FastGPU is a set of fast deployment tools of AI computing provided by Alibaba Cloud. Based on the convenient interfaces and automatic tools, you can deploy AI intelligent training and inference tasks on infrastructure as a service (IaaS) resources of Alibaba Cloud.

Introduction

FastGPU is critical for connecting your offline AI algorithms to large amounts of online Alibaba Cloud GPU resources. FastGPU makes it easy to build AI computing tasks on Alibaba Cloud IaaS resources. You can use FastGPU to build AI computing tasks without the need to deploy computing, storage, or network resources at the IaaS layer.

FastGPU contains the following components:
  • The runtime component ncluster: provides interfaces to deploy offline AI training and inference scripts to Alibaba Cloud IaaS resources. For more information about the runtime component, see Use FastGPU SDK for Python.
  • The command line-based component ecluster: provides command line-based tools to manage the status of Alibaba Cloud AI computing tasks and the lifecycle of clusters. For more information about the command line-based component, see Command reference.

Modules

The following figure shows the modules of FastGPU. fastgpu-arc
  • Bottom layer: the interaction layer of resources on Alibaba Cloud by calling the OpenAPI operations.
  • Intermediate layer: the Alibaba Cloud backend layer formed by encapsulating the objects for IaaS layer resources when the AI tasks are running.
  • Upper layer: the user control layer formed by mapping AI tasks to Alibaba Cloud instance resources.
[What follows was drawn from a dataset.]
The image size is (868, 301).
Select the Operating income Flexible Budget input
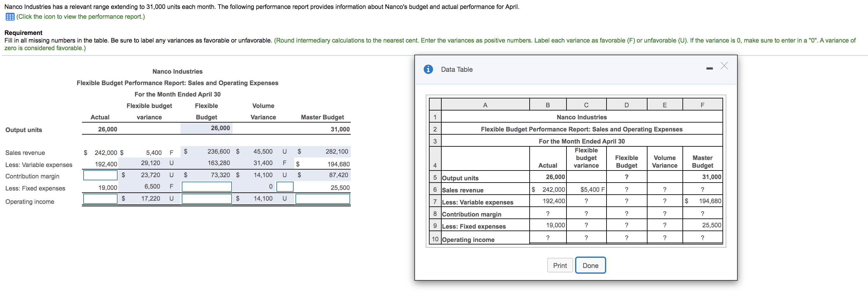coord(207,199)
    You need only to call the user control layer to build IaaS-level AI computing tasks on Alibaba Cloud.

Process

For example, use FastGPU to complete a training task:
  1. When you start to use FastGPU:

    Upload the training dataset to Object Storage Service (OSS) and create an ECS instance as the development host to store the training code.

  2. When FastGPU immediately builds computing tasks:
    1. Deploy the cluster on the development host by using FastGPU and create the resources required for the task, which include computing resources such as CPUs, GPUs, storage resources such as cloud disks and NAS file systems, and interactive resources such as Tmux and TensorBoard.
    2. The distributed training task is automatically enabled, and the training can be viewed in real time by using interactive resources during the training process.
    3. Automatically release resources after the distributed training task is complete.
  3. When the task is complete: Store the trained models and log files in the development host of cloud disks or OSS to view the task results.